In integrating the acquired companies, Supervalu needed to understand several key systems functions, including how each company organized data and handled category management. Item and category data varied so much across banners that an SKU classified as a frozen food item at one chain could be categorized as a general merchandise item at another, Eversman said.

"We needed a common merchandise structure across all retailers and [the ability to] share information across companies," Eversman said.

Supervalu and Lawson took several steps to organize data, such as analyzing direct-store delivery and category management for each chain to determine costs by item, supplier and store. They quickly found that POS and DSD information from multiple store hosting systems was causing confusion. As a result, "we developed one host [Lawson Library] that handles all of these: POS, DSD receiving, fresh department production scales and shelf tags," Eversman said.

Lawson also helped Supervalu improve its data warehouse system to better understand its POS product movement.

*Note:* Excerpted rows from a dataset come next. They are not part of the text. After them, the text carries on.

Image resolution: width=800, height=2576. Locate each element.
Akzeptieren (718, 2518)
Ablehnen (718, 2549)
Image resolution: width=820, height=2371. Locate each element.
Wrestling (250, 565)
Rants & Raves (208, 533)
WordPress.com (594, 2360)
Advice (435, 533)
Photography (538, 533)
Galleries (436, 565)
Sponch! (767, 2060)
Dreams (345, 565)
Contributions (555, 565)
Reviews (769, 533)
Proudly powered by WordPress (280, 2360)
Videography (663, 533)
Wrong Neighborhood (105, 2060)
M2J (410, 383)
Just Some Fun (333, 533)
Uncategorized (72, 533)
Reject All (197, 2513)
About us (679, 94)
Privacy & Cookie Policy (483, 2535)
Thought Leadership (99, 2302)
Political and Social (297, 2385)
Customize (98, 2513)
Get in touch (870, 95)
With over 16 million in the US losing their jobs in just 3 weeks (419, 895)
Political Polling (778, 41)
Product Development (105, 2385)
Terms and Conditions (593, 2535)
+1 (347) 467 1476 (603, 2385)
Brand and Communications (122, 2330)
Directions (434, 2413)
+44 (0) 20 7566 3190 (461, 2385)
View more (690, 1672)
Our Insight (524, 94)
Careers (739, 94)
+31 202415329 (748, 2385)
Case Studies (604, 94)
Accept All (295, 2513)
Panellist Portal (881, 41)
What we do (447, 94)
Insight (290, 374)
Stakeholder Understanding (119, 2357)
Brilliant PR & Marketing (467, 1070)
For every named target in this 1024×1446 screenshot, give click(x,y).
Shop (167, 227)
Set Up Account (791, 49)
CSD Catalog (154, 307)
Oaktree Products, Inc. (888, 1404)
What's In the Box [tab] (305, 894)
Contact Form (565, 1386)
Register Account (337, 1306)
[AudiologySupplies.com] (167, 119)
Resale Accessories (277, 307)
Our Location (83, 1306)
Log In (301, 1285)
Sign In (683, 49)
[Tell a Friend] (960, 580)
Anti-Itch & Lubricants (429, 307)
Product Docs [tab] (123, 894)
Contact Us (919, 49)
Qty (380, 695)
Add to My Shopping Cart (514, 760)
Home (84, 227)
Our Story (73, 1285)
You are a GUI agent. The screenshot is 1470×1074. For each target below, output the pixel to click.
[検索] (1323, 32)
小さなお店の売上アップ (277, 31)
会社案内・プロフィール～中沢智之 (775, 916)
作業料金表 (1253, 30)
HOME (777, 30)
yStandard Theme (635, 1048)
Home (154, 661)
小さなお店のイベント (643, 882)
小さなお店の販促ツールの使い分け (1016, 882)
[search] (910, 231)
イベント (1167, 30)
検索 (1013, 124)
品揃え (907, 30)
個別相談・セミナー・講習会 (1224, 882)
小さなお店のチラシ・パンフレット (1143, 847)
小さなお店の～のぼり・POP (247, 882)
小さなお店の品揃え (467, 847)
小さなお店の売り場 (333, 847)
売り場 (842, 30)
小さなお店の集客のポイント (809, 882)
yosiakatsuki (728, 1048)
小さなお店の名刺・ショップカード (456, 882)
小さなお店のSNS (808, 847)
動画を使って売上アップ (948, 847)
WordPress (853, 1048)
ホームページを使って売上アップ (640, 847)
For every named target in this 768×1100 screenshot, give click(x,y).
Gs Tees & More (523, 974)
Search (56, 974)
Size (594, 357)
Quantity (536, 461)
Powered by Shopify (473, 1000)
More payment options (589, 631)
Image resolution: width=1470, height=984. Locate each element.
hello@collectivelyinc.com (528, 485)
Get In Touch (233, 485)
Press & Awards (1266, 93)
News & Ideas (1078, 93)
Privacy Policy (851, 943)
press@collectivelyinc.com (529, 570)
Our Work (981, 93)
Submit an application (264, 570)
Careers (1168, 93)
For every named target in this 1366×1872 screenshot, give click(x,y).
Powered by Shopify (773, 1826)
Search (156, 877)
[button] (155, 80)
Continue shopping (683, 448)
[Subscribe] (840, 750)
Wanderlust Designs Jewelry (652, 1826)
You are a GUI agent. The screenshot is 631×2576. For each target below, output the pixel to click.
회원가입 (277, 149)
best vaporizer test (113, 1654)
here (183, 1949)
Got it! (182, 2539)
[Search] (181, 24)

The various banners under Supervalu also needed to improve their in-store POS records. "Items were being sold in the stores that no one in the corporate office knew we were selling," Eversman said.

Now, stores are required to enter new items into the Lawson system to get corporate approval, or at least acknowledgement that the item has been added. "This helps us with pricing and tag maintenance, planogram implementation, and promotion and display support," Eversman said.

Supervalu and Lawson also boosted promotion and ad planning. Color-coded marks on specific SKUs alert category managers that they need to review those items for possible pricing changes.

Now that it has aligned the banners' multiple technologies, Eversman said Supervalu is ready for the next step: pricing. "Our goal was to get standardized, now we're in a position to begin strategic pricing," Eversman said. "We have better information on which products sold as well as causal items, such as products sold during Easter week."

To help improve strategic pricing and other merchandising techniques, Supervalu is working with a group of other supermarket chains in the U.S. and Europe to support Lawson in developing "next generation merchandising software," according to Eversman.